Prompt: Can you write out the stretch from the line containing "You are a computer-use agent. This" through the end of the records, requests included, shifting every coordinate in the answers up by 89? Leave the pictures out.

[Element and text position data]
::::::

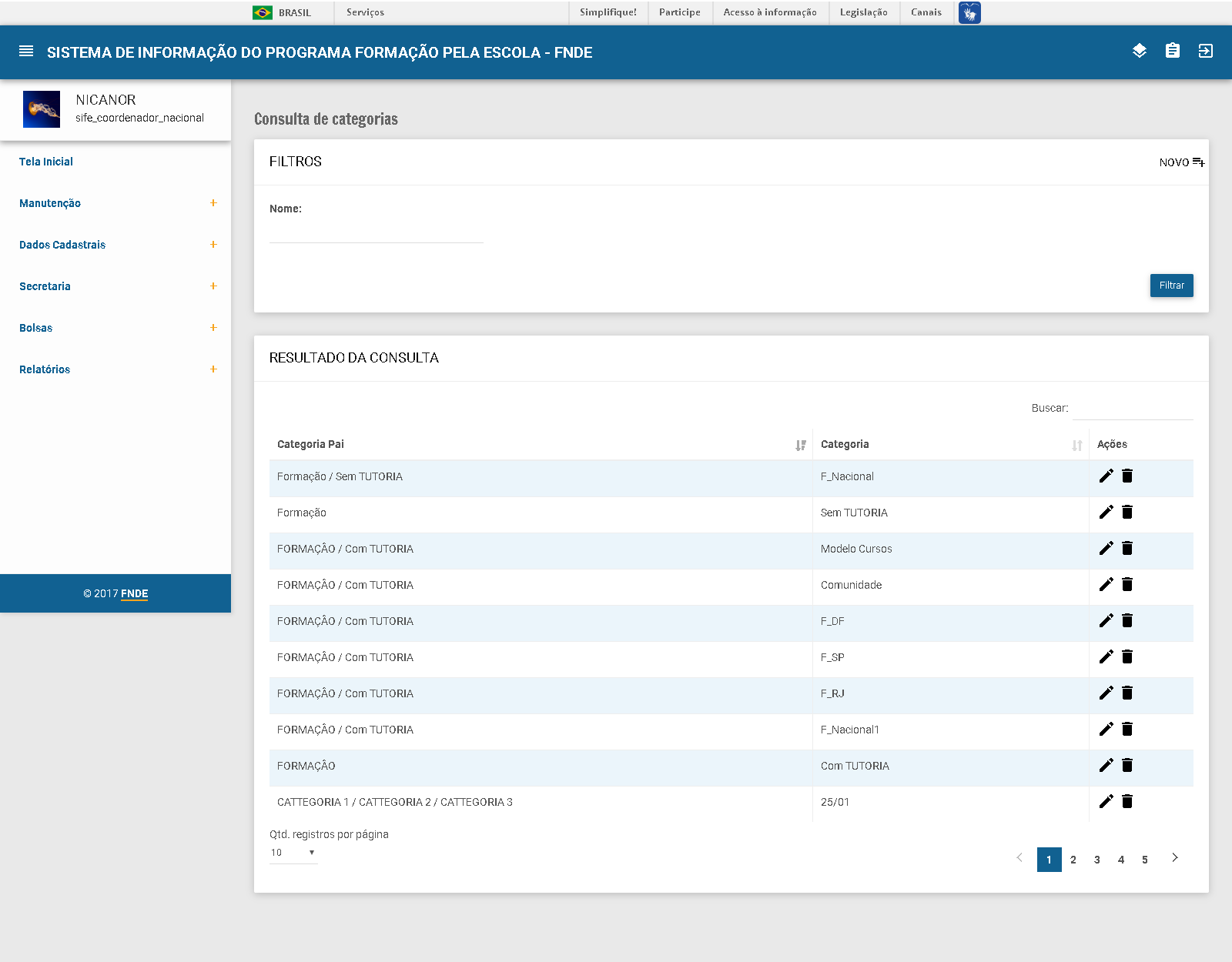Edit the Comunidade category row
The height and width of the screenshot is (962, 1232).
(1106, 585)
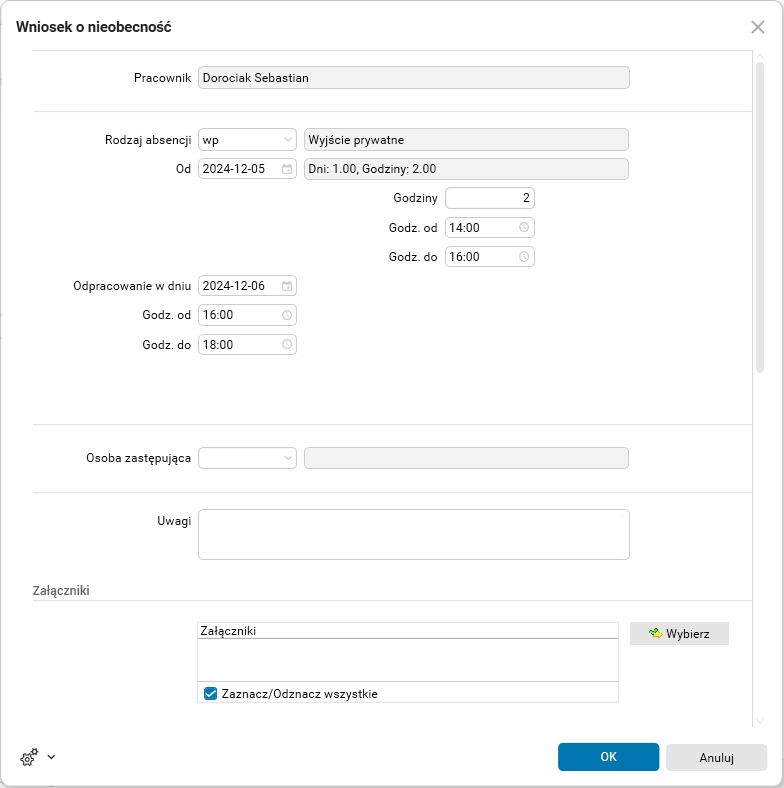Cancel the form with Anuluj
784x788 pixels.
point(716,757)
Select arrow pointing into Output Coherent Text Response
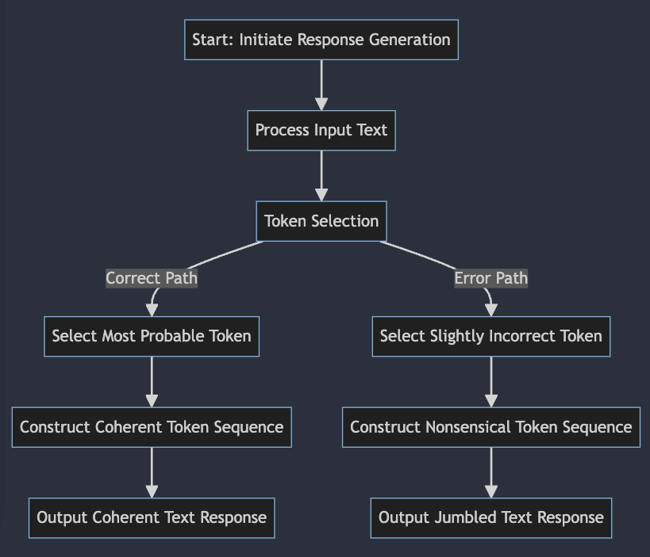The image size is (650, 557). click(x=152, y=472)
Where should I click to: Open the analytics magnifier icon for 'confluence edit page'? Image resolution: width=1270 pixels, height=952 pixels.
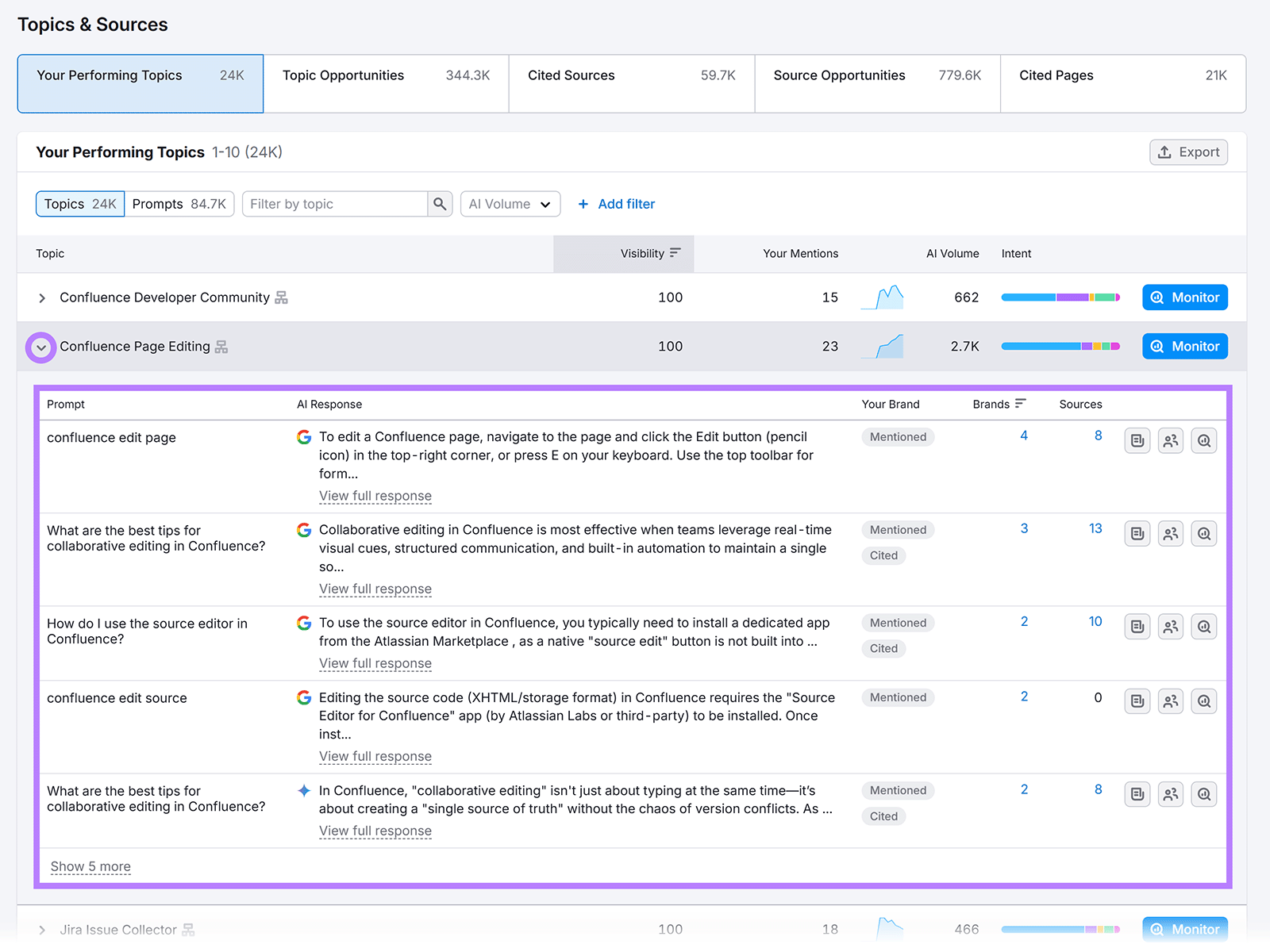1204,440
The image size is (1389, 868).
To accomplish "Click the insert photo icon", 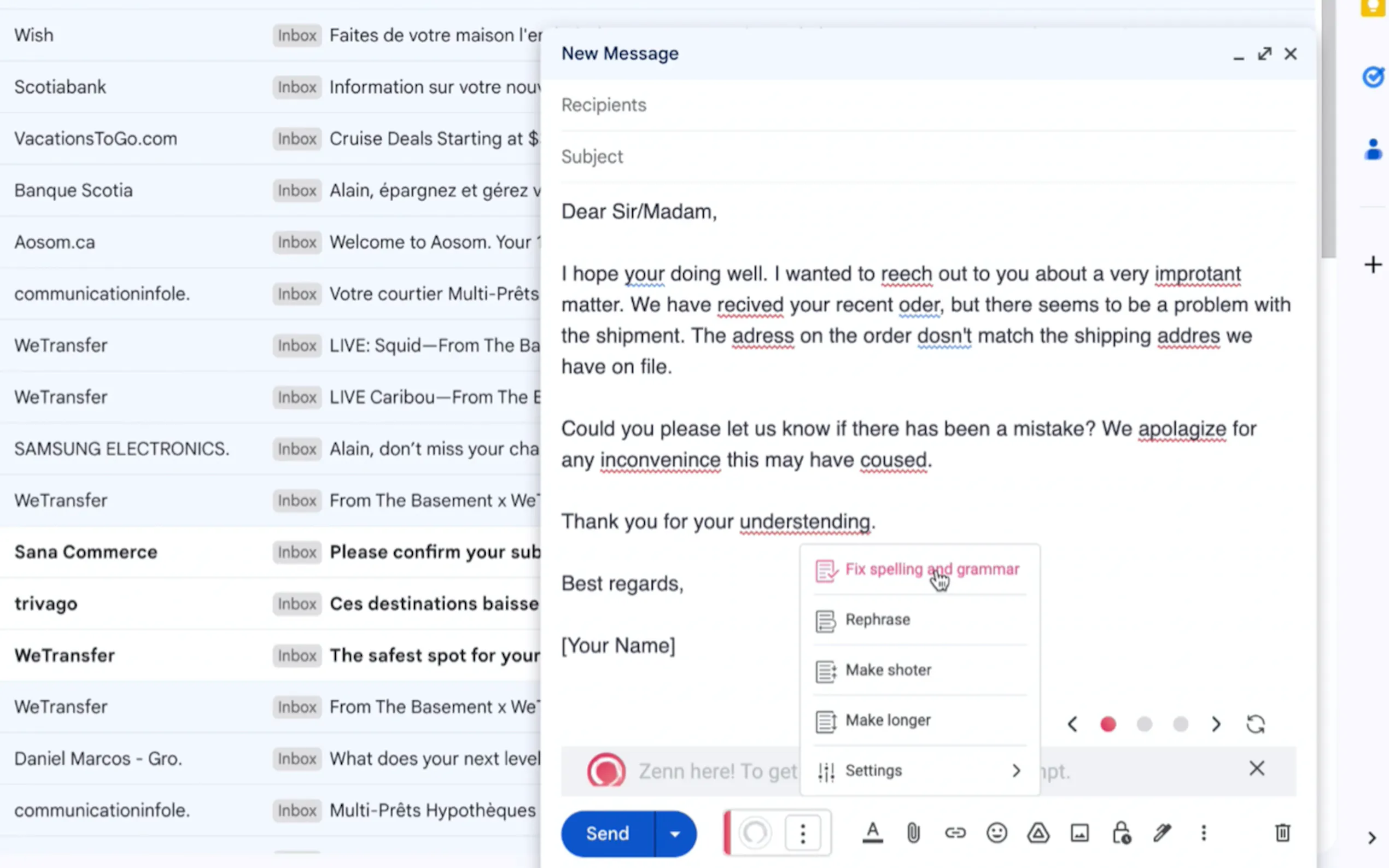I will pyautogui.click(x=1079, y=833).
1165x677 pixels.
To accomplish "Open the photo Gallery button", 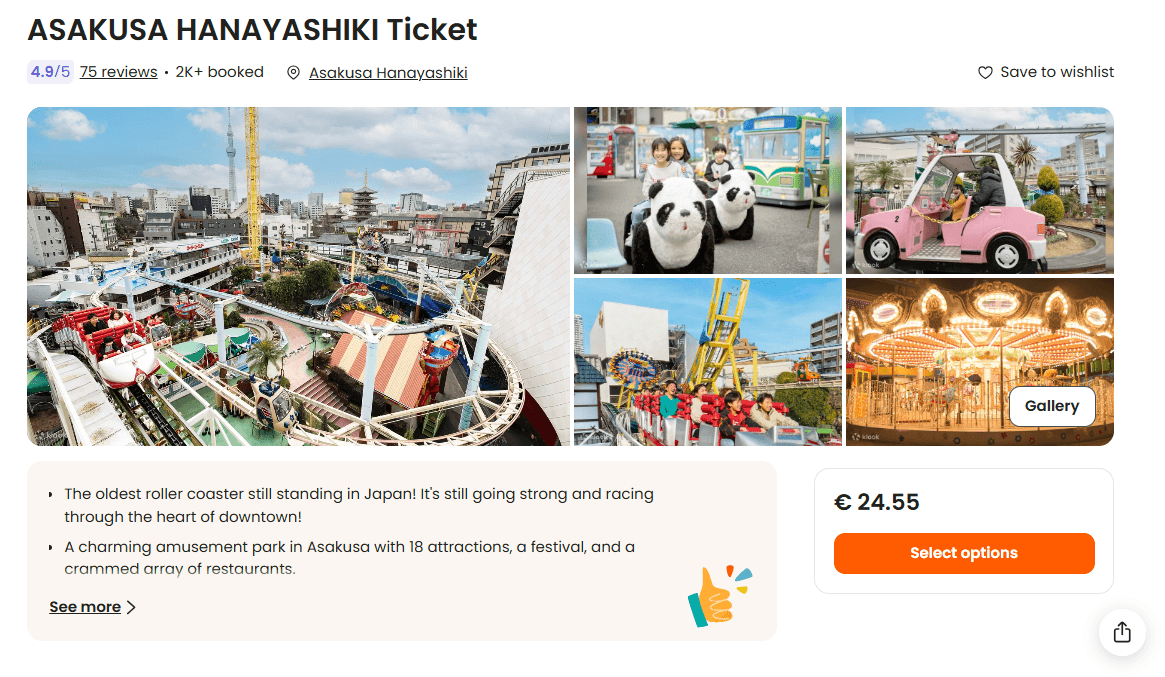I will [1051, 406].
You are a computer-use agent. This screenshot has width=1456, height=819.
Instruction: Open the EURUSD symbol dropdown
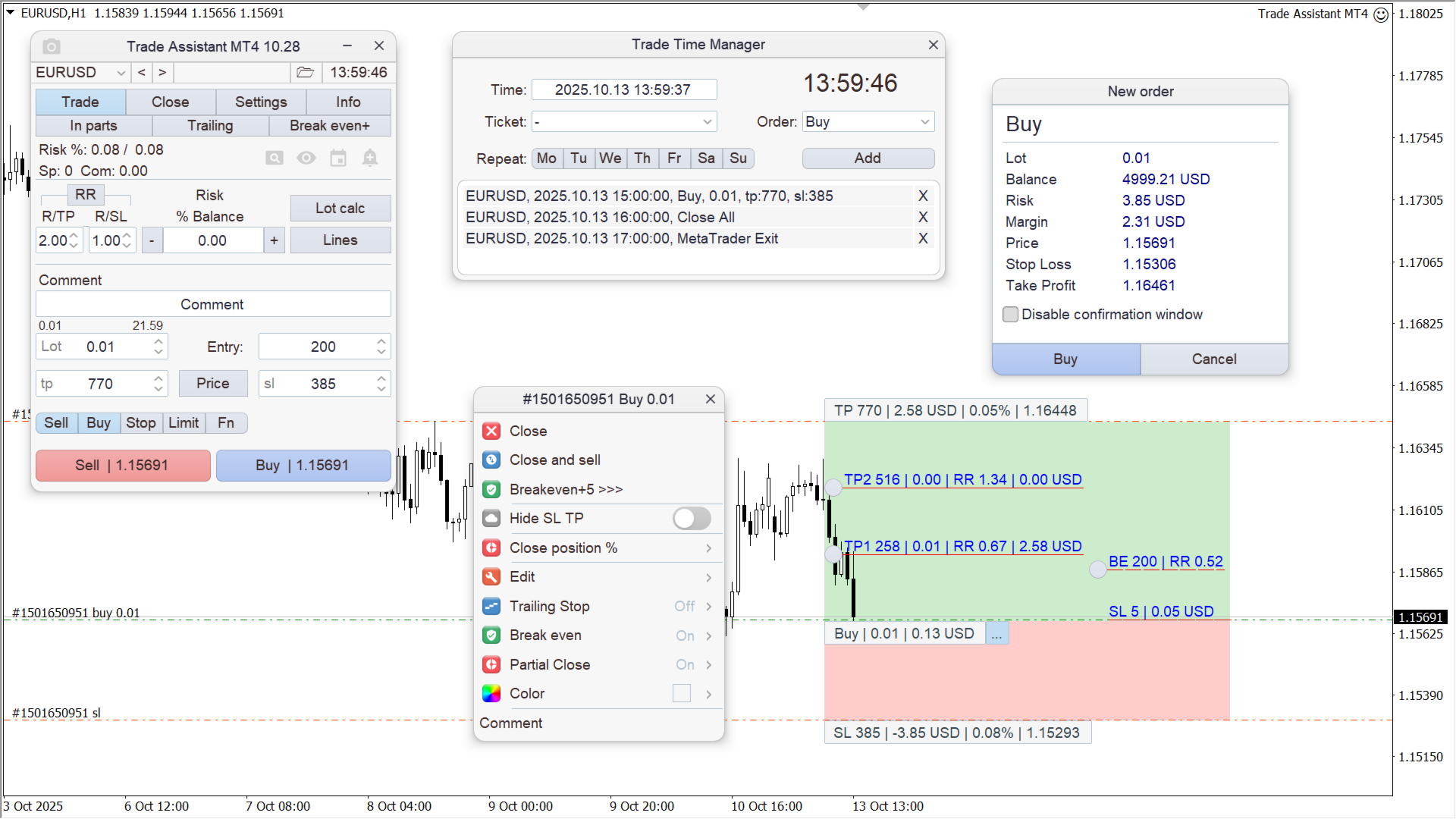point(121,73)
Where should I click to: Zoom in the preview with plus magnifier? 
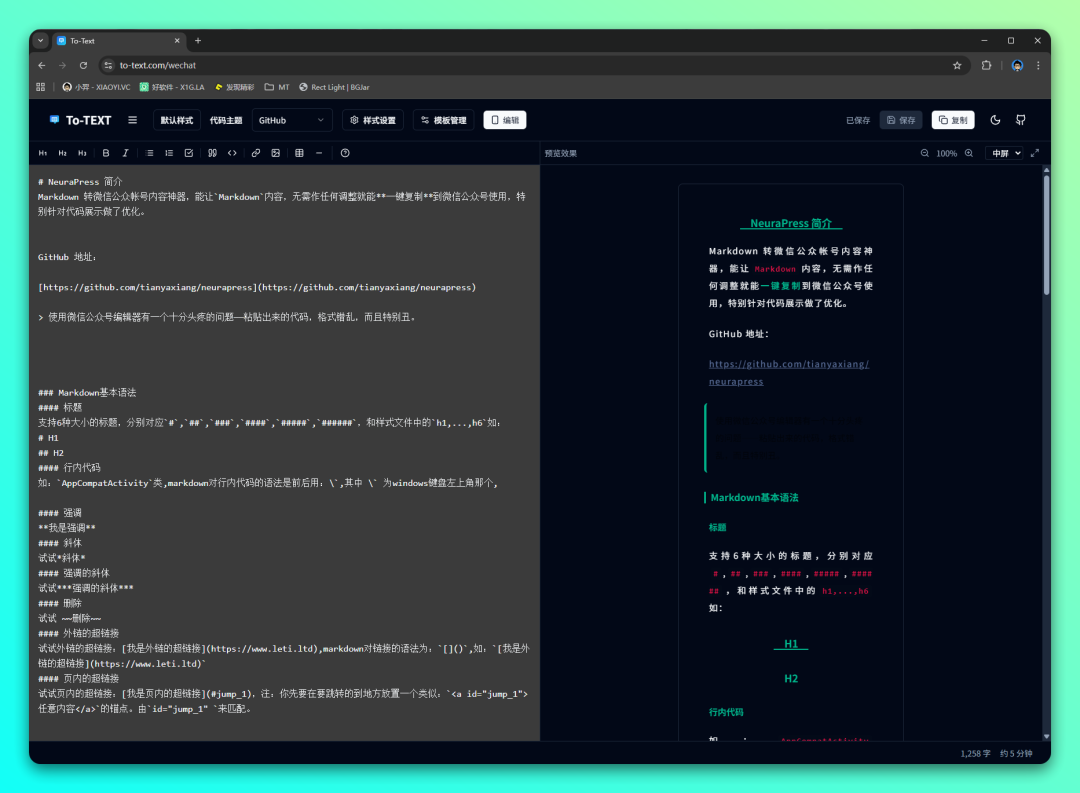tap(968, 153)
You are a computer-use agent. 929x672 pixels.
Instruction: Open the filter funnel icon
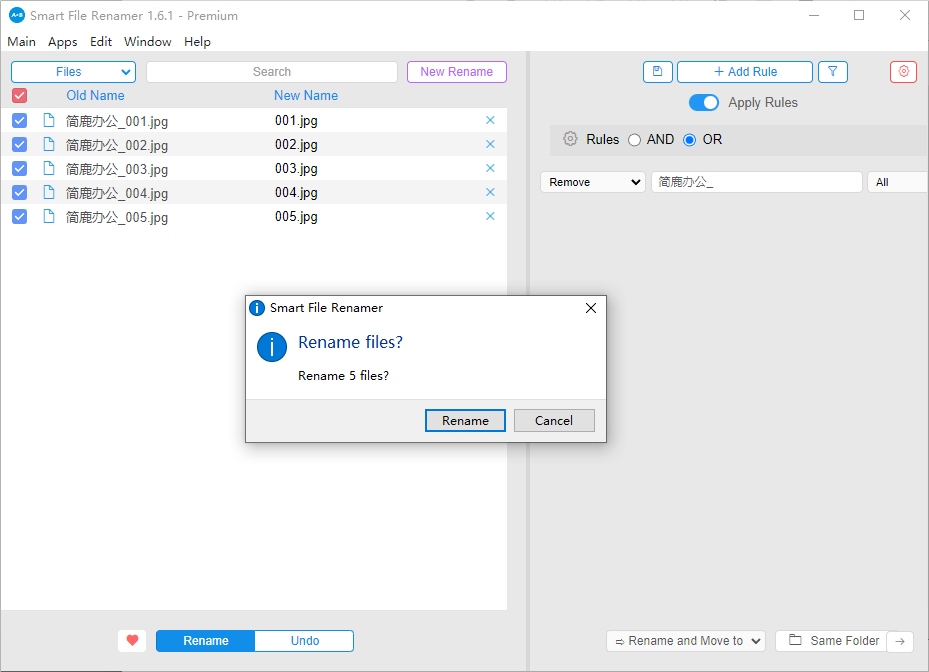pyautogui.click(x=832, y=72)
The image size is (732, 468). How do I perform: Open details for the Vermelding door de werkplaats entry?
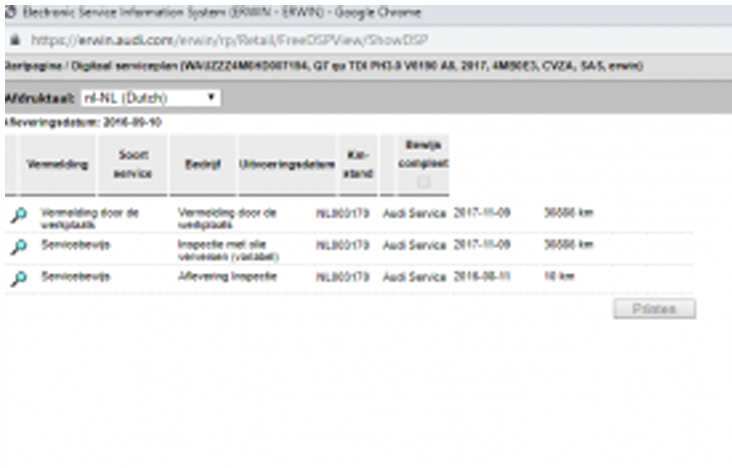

::::::

Answer to this exercise:
You are a computer-use agent. This screenshot has width=1456, height=819.
Instruction: Open the EURUSD symbol dropdown
point(210,162)
Where should I click to: Zoom in the preview with plus magnifier? 
tap(1057, 242)
You are a computer-use agent. 929x672 pixels.
Instruction: Open the filter funnel icon
pyautogui.click(x=921, y=161)
The image size is (732, 468). How do I perform: Open details for the Vermelding door de werkplaats entry?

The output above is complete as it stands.